- _EXERCISE REQUIREMENTS_:
**A)** In the travel blog post about Lethem, why does the writer say the second word for the town would be "backwards"? Answer in one to three sentences.
**B)** Write the next part of the travel blog post about Lethem and other little-known places, continuing from where it stops.

- _PASSAGE TO READ_:
========

Saturday 2 October 2010

Following my last post, I decided to go into detail about some of the more interesting less known places I've been ... starting to feel like a travel journalist!

Lethem, Border Town, British Guyana, South America:

If I had to describe this town in one word it would be AIDS. (Because, as I found out after I left, over 90% of the population suffer from the disease.) The other word would be backwards – their border was a river you could have swum across, and when I got stamped into the country the guy signed his name on my passport – Pugsley. What a joke. The entire place was like an open farmyard and the woman who we stayed with ran a restaurant that received one customer in our three day visit. Her daughter was obsessed with the colour white, I bought flip-flops and she convinced me to get white ones, when we watched the horses go past she said she dreamed of having her own beautiful white horse one day, and she stared at my skin so much it started feeling embarrassed. This Country receives little tourism, but it was the biggest eye opener I experienced during my three months in South America.

========

- _EXTRACTED ENTRIES_:

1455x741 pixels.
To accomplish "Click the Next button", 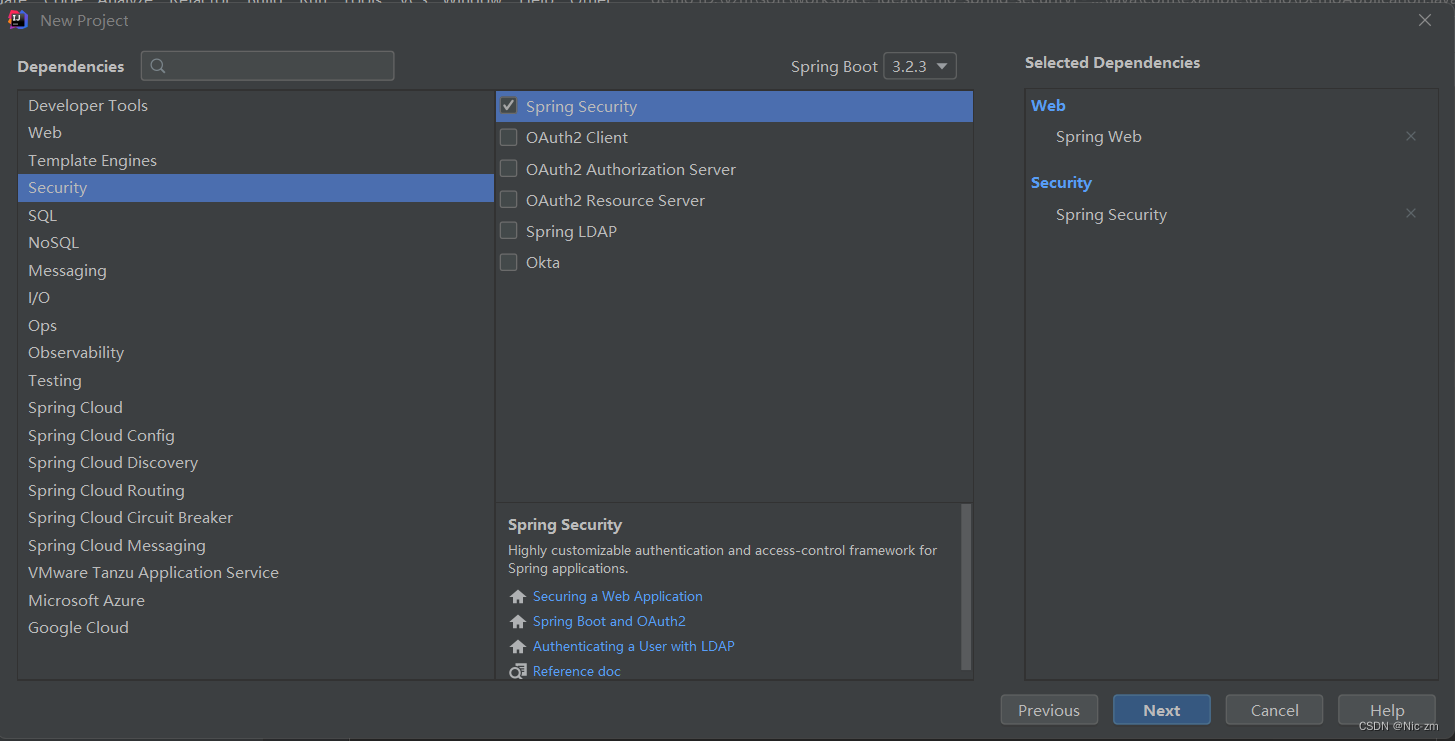I will [1161, 709].
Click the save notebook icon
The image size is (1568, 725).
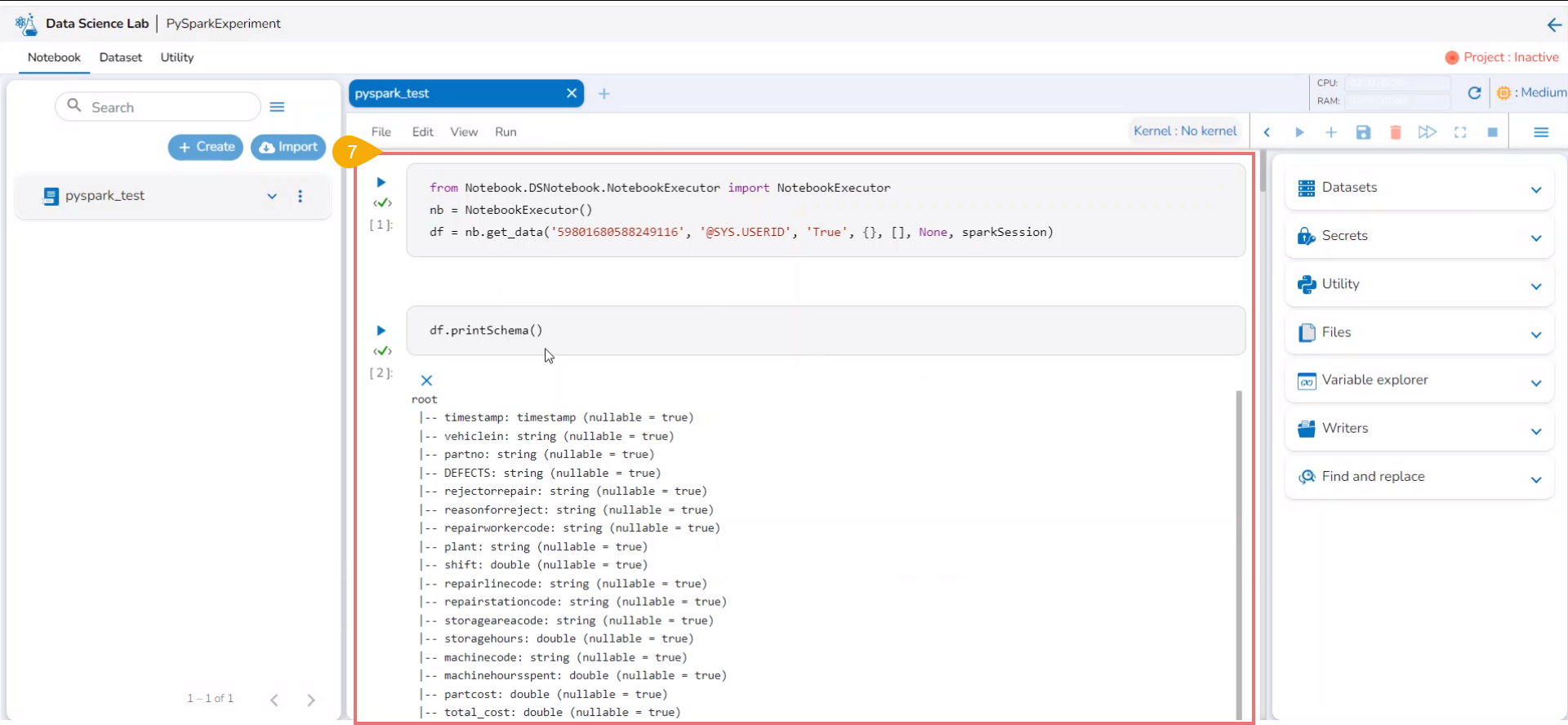(x=1363, y=132)
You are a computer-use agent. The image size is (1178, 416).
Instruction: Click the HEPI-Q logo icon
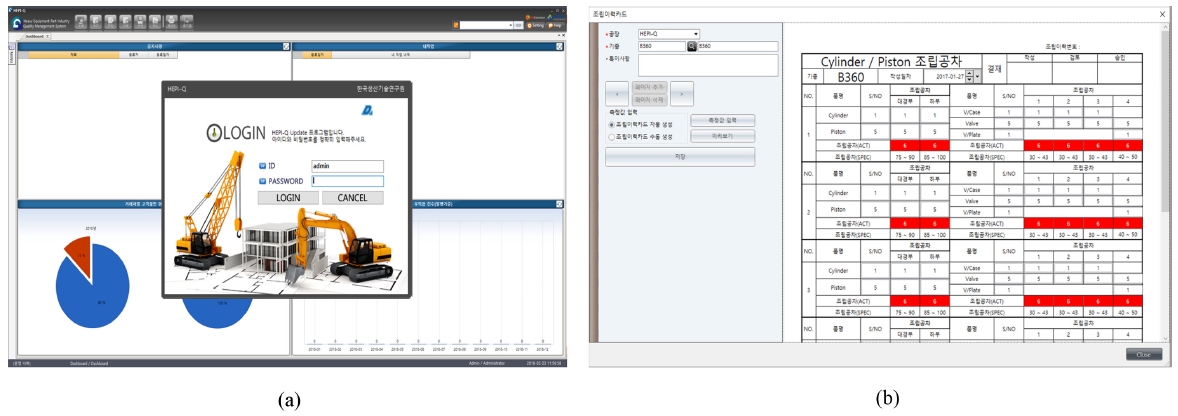(x=17, y=24)
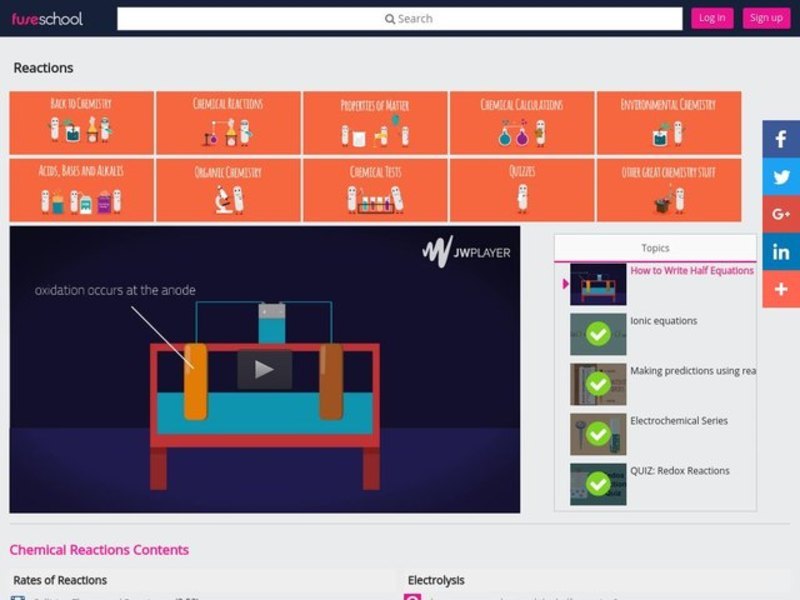Viewport: 800px width, 600px height.
Task: Share page on Facebook icon
Action: 781,139
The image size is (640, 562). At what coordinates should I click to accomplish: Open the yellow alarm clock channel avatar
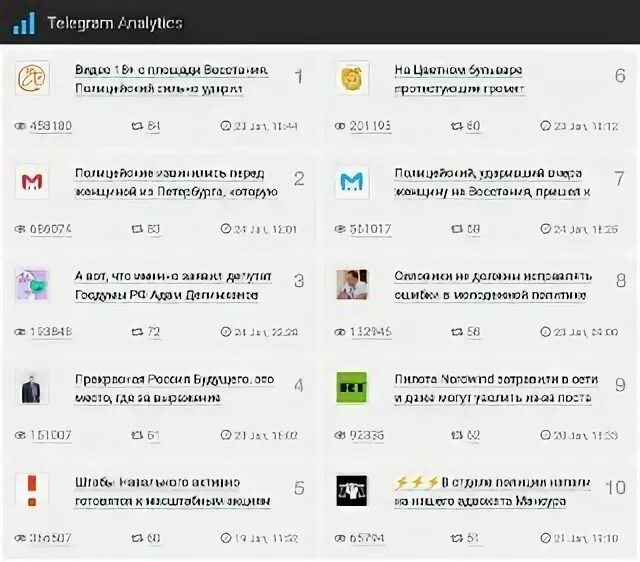tap(352, 78)
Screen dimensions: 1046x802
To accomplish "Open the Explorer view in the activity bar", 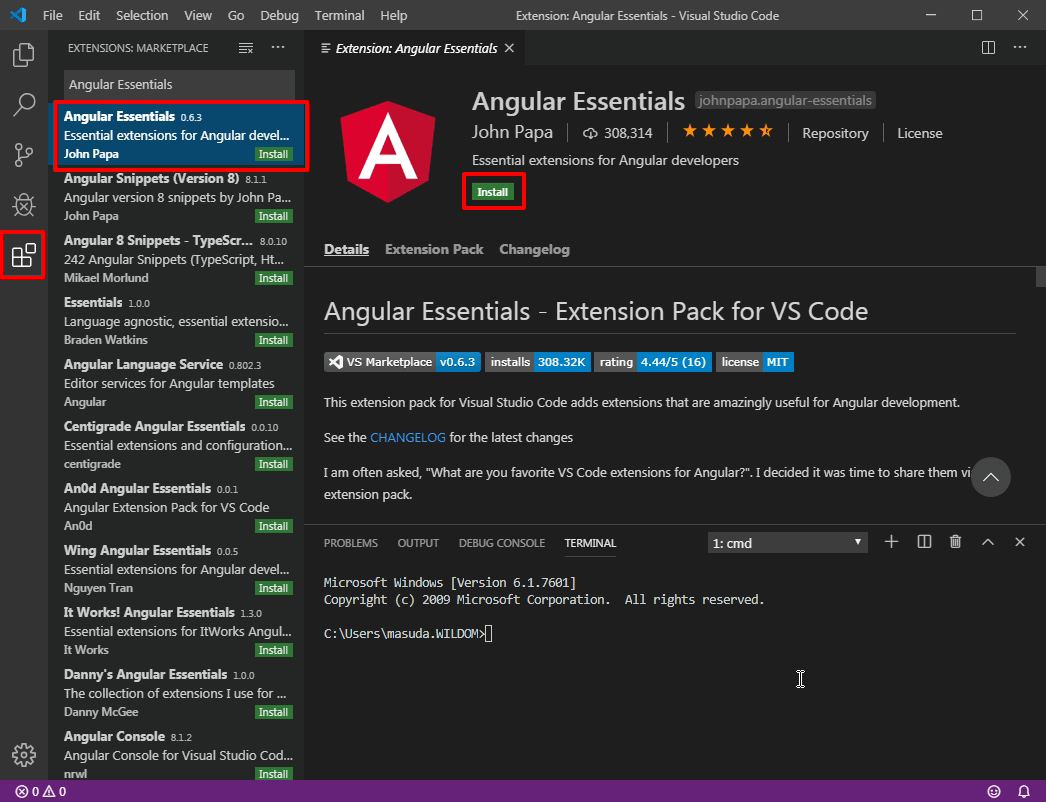I will click(23, 55).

========

- _EXPECTED RESPONSES_:
**A)** The writer calls the town backwards because its border was only a river someone could have swum across. Also, when the writer was stamped into the country, the official signed his own name, Pugsley, on the passport.

**B)**
Manali,. India,

This towns closest airport is Kulu, and from there it takes one hour to reach the breathtaking town of manali. Marijuana plants grow freely by the roadside, adn as we were walking up one day from the town to the hotel a gorilla about twice as large as me was casually having a good old rummage in the bins. Being at the foothills of the Himalayas you obvious have a stunning backdrop and the air and the water (especially coming from London) is really something else.

Recife, Brasil

Recife was the last town I stopped in as I was heading South before I really got to the most visited towns in Brasil (Salvador, Rio and Sao Paulo.) It was in Recife where I saw my first favela, with a street kid I got talking to as my tour guide. It was wierd. My “tour guide’s” girlfriend was pregnant but wouldn’t let me buy her any food, she only wanted money (undoubtedly for crack.) I did give her some clothes though which she could grow into as she got bigger! The favela in that town was, as I said something else! It was like walking into a miniature town where they were running an open plan laundrette, old peoples home and nursery all meshed into one, in the street. Clothing lines, wrinkled old men, scrawny dirty kids, screaming babies, bags of drugs and disgustingly dirty banknotes everywhere you looked. And everywhere you looked everyone was looing at you, the gringo. Memorable and definitely worth a visit if you can get someone to show you the real side.